A arbitragem começa a ser levada a sério no Brasil, acompanhando os países mais adiantados do planeta. Da insurgência do mundo jurídico à sua gradativa e efetiva absorção, houve significativo avanço, conquanto falte muito para sua plena adoção. Este sistema alternativo, simples, informal e ágil de solução de conflitos entre as partes ganha espaço considerável, a cada momento. Trata-se de instrumento utilizado pelo homem, desde que este apareceu na Terra, como demonstram documentos históricos e religiosos. O Brasil conhece a arbitragem, desde as Ordenações Filipinas, e tem o privilégio de inovar também no campo do Direito Público, permitindo ou até impondo que as disputas se resolvam de forma amigável, por meio da conciliação ou pela arbitragem. [1]

A Suprema Corte Brasileira julgou constitucional a Lei 9.307, de 1996, visto que a manifestação de vontade da parte na cláusula de compromisso e a faculdade concedida ao juiz, para que substitua a vontade da parte recalcitrante em firmar compromisso, não colide com inciso XXXV do artigo 5º que proíbe a exclusão de apreciação pelo Judiciário de lesão ou ameaça a direito (Plenário, maioria de votos. Sentença Estrangeira, 5206-7. Decisão publicada – Ata 40, DJ de 19.2.2001).

(Dados de elementos e de posição no texto)
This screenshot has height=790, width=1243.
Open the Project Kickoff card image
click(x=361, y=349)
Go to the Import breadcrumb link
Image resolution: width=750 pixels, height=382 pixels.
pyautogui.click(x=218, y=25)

Exercício escrito 1
Reproduza o trecho do texto sobre a arbitragem no Brasil que começa em "A Suprema Corte" e prossegue até "DJ de 19.2.2001).".
Exercício escrito 2
Devolva todas as linhas dos registros acima, sem nenhuma alteração.

Resposta 1
A Suprema Corte Brasileira julgou constitucional a Lei 9.307, de 1996, visto que a manifestação de vontade da parte na cláusula de compromisso e a faculdade concedida ao juiz, para que substitua a vontade da parte recalcitrante em firmar compromisso, não colide com inciso XXXV do artigo 5º que proíbe a exclusão de apreciação pelo Judiciário de lesão ou ameaça a direito (Plenário, maioria de votos. Sentença Estrangeira, 5206-7. Decisão publicada – Ata 40, DJ de 19.2.2001).

Resposta 2
This screenshot has height=790, width=1243.
Open the Project Kickoff card image
click(x=361, y=349)
Go to the Import breadcrumb link
Image resolution: width=750 pixels, height=382 pixels.
pyautogui.click(x=218, y=25)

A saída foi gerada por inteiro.